PROMPT: From the records that follow, copy every line in which "agent" appears.

MATERIAL PROVIDED:
════════════════════

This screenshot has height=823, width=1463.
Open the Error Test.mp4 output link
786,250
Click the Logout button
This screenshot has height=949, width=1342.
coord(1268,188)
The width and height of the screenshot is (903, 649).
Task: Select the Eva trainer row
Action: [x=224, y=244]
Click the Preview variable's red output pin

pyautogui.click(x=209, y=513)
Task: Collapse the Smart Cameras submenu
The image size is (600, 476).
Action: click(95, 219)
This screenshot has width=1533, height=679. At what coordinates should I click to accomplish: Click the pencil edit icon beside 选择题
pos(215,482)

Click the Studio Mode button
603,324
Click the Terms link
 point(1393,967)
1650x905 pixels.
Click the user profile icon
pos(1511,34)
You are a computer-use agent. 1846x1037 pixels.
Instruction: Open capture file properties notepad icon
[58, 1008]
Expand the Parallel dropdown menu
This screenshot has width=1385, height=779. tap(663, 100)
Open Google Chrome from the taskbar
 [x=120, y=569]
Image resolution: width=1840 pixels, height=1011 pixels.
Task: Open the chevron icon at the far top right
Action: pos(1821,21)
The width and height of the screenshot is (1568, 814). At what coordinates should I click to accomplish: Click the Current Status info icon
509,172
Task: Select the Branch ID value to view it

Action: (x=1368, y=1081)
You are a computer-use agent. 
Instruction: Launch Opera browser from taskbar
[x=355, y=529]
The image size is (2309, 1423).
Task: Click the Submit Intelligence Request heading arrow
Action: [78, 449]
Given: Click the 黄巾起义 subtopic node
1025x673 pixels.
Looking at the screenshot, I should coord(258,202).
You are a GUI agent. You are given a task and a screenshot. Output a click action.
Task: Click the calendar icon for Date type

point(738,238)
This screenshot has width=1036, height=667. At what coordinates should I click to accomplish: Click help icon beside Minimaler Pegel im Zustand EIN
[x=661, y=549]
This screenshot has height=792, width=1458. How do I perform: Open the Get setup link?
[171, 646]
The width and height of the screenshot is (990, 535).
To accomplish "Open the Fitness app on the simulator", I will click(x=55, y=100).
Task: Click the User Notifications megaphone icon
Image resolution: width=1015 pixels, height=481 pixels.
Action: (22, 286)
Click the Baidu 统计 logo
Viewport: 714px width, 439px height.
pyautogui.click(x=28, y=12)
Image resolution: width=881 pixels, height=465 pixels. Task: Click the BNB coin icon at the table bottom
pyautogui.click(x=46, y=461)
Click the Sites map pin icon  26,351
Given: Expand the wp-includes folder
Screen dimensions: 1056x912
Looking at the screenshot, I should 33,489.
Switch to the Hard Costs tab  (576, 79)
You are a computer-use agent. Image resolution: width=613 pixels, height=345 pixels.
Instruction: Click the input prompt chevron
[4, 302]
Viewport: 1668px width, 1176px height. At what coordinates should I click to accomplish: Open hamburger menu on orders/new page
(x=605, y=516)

════════════════════

ANSWER:
You are a computer-use agent. 1846x1037 pixels.
You are a computer-use agent. 
You are a GUI agent. You are given a task and a screenshot. Output a click action.
You are a computer-use agent. Image resolution: width=613 pixels, height=345 pixels.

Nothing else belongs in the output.